Estos desafíos se pueden ver a través de todas las edades de una pesona en el espectro autista, pero se han ampliado los tópicos para incluir los cambios en el desarrollo en un adolescente.
Si vives, enseñas o trabajas con un adolescente autista, es muy probable que hayas notado que la mayoría de sus días se caracterizan por estar marcados por dificultades. A menudo experimentan emociones muy fuertes como ansiedad, estrés, depresión e ira. Algunos días incluso el más pequeño detalle puede desencadenar una crisis.
Por lo general están cansados, parecen necesitar horas en sus espacios encerrados o pegados frente a una pantalla.
Aquí cubrimos 10 probables desafíos a los que un adolescente autista altamente funcional se enfrenta cada día. Al entender las dificultades, podemos empatizar e intentar ayudarles.
1. Ser diferente.
Una persona autista suele experimentar que es diferente a los demás desde una edad temprana, pero normalmente no entiende por qué es diferente. Dentro de este vacío de comprensión pueden insertar muchas etiquetas autodespectivas, como «raro», «loco» o «estúpido». Es muy difícil ser diferente en el colegio, sobre todo socialmente.

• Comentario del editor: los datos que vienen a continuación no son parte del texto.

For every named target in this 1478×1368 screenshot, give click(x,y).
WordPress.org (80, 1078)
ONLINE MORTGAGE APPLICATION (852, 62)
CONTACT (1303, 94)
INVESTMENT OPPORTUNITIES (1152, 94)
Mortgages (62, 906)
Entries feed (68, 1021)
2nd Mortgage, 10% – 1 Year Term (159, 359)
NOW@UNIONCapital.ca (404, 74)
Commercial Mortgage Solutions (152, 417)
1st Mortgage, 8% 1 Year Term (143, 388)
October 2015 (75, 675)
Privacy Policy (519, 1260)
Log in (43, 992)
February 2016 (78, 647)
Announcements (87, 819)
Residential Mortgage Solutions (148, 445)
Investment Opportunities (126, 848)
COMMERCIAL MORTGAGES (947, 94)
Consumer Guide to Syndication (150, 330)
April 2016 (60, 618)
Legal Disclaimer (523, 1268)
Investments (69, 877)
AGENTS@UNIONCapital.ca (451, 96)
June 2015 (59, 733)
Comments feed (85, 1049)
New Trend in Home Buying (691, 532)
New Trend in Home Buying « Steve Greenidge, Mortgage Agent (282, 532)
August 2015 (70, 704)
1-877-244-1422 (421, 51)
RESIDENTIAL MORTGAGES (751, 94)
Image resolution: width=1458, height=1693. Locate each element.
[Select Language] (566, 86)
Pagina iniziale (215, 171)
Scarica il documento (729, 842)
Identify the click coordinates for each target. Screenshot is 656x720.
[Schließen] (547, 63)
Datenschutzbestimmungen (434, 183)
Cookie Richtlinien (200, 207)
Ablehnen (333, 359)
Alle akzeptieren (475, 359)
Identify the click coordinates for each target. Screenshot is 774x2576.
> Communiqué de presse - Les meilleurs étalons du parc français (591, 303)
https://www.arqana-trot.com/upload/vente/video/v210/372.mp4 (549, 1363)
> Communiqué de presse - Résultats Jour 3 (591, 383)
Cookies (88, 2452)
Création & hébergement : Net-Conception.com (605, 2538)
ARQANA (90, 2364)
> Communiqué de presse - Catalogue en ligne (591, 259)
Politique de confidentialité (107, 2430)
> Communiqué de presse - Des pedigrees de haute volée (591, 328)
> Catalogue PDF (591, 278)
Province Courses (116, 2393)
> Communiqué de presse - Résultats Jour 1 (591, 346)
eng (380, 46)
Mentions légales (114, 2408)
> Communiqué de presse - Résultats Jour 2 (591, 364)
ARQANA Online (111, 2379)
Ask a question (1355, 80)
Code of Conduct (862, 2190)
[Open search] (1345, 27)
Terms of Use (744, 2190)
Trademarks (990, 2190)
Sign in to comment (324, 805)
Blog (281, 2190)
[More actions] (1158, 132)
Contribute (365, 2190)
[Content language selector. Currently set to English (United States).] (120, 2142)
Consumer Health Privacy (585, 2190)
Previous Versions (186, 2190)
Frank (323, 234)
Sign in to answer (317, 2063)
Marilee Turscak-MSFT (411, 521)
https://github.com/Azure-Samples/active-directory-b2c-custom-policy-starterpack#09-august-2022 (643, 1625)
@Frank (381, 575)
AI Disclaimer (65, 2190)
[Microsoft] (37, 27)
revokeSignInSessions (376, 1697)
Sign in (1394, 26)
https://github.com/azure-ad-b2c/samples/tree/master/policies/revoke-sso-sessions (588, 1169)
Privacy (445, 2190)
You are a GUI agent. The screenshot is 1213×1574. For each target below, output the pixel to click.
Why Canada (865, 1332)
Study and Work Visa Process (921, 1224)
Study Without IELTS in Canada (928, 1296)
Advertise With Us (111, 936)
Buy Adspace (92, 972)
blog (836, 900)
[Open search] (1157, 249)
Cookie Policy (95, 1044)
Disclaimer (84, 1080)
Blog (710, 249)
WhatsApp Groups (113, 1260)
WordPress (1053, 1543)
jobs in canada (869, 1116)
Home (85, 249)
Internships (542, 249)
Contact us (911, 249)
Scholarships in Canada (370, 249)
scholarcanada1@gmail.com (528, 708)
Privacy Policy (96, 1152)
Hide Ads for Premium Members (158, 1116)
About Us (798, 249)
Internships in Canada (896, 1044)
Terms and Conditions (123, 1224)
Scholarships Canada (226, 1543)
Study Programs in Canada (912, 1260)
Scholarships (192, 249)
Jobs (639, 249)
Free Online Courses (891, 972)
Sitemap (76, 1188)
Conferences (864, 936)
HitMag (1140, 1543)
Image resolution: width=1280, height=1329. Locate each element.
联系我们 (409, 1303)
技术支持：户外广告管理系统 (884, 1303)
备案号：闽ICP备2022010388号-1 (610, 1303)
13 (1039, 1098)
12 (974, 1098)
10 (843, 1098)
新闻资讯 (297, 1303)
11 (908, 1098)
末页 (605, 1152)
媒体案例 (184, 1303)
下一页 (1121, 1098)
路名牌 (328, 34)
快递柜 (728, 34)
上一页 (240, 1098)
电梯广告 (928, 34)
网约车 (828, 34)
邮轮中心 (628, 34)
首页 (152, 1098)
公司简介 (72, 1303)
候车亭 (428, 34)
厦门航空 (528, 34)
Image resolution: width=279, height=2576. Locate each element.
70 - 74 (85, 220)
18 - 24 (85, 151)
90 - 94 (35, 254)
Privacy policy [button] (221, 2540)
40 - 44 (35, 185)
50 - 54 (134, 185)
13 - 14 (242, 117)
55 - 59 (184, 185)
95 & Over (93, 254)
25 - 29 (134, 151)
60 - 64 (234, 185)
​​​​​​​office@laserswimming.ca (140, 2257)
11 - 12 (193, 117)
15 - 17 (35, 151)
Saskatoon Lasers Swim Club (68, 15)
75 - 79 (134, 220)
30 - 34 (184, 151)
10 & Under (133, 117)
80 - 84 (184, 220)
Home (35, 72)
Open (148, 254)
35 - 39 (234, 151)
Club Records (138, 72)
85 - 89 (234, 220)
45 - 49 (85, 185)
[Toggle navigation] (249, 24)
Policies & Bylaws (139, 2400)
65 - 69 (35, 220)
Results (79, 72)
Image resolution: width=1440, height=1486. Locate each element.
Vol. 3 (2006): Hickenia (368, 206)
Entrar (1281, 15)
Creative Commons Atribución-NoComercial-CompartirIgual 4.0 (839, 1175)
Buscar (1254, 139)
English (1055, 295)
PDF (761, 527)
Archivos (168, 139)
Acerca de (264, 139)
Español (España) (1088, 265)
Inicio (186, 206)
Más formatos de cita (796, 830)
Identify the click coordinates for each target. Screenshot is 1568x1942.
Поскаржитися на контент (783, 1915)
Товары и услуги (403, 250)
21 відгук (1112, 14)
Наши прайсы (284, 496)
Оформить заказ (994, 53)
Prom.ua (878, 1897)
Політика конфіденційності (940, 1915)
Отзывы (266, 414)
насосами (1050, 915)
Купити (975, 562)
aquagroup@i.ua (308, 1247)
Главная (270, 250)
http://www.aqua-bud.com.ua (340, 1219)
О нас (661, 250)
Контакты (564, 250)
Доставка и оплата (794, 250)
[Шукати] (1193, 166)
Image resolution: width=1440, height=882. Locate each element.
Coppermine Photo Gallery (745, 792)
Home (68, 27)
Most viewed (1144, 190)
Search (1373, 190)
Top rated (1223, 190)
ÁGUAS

Uno de los hitos del desarrollo de la adolescencia es la individuación, es decir, convertirse en un individuo separado de sus padres, adquirir un sentido de sí mismo. El proceso de individuación suele caracterizarse por intentar encajar con los compañeros. Es muy difícil encajar con los compañeros cuando uno es socialmente diferente. Los otros niños saben que eres diferente, tú lo sabes, pero no tienes ni idea de qué hacer al respecto. El resultado puede ser una autoestima muy baja, un pobre sentido de sí mismo y una sensación de desesperanza, que incluso puede llevarles a la depresión y al suicidio. Algunos adolescentes reaccionan negando que haya un problema, y compensan en exceso con una autoestima inflada o con arrogancia y culpan a los demás. A menudo tienen problemas de ira.
2. Autorregulación.
El autismo es una condición del lóbulo frontal, lo que significa que afecta a los lóbulos frontales del cerebro, que son los responsables del funcionamiento ejecutivo. De hecho, 3/4 de las personas con autismo también padecen un trastorno por déficit de atención e hiperactividad (TDAH), que se caracteriza por un funcionamiento ejecutivo deficiente. Las habilidades del funcionamiento ejecutivo incluyen la capacidad de concentrarse en lo correcto en el momento adecuado, la transición entre eventos, la organización de nosotros mismos y de nuestro tiempo, la planificación y priorización, la retención de un problema en nuestra mente mientras lo resolvemos y la inhibición de las primeras respuestas. Un adolescente autista suele tener problemas con cada una de estas habilidades, lo que realmente perjudica su capacidad para regular sus emociones y su comportamiento. A menudo rebotan entre las emociones, actuando impulsivamente, poniéndose a la defensiva y evitando las situaciones que les producen ansiedad. Este patrón no les deja espacio para ser conscientes de sí mismos, para procesar lo que está sucediendo, para aprender o para resolver problemas. Sin autorregulación, los adolescentes se sienten fuera de control y cada vez más ansiosos. Cuando alguien no puede controlarse a sí mismo, suele empezar a intentar controlar a otras personas.
3. Desafíos sensoriales.
Una de las características que definen a los autistas es la existencia de desafíos sensoriales. A menudo los ruidos son demasiado fuertes, la luz es demasiado brillante y la persona puede sentirse muy angustiada por ciertos aromas, texturas y sabores. Tener un sistema sensorial diferente también puede afectar a la capacidad de la persona para registrar el dolor y la temperatura. Las consecuencias de un sistema sensorial diferente incluyen una hipervigilancia persistente, agotamiento y problemas de sueño. Puede haber dificultades de concentración y enfoque durante el día debido al estrés de fondo que supone tratar de procesar las experiencias sensoriales.
4. La gente.
Si preguntas a un adolescente autista cuál es el mayor problema de su vida, a menudo te dirá que es la gente. Lo que quieren decir es que las personas son confusas, es difícil leerlas y saber lo que esperan, y además pueden ser castigadoras y rechazantes. Las investigaciones nos dicen que más del 90% de los adolescentes autistas habrán recibido un cruel acoso, incluido el rechazo de sus compañeros, al llegar a los 14 años. A menudo, los adolescentes autistas deciden muy pronto que las personas son «tóxicas» y prefieren evitarlas para mantenerse a salvo. El problema de esto es que han aprendido demasiado la lección. No todas las personas son tóxicas, y el adolescente autista necesita personas en su vida, incluyendo amigos, mentores, padres, hermanos, profesionales y profesores. Como dijo un adolescente autista: «Elegiría estar solo, pero no soporto la soledad». Sabemos por la investigación y la práctica clínica que tener un solo amigo puede proteger a un adolescente autista de los malos resultados en materia de salud mental.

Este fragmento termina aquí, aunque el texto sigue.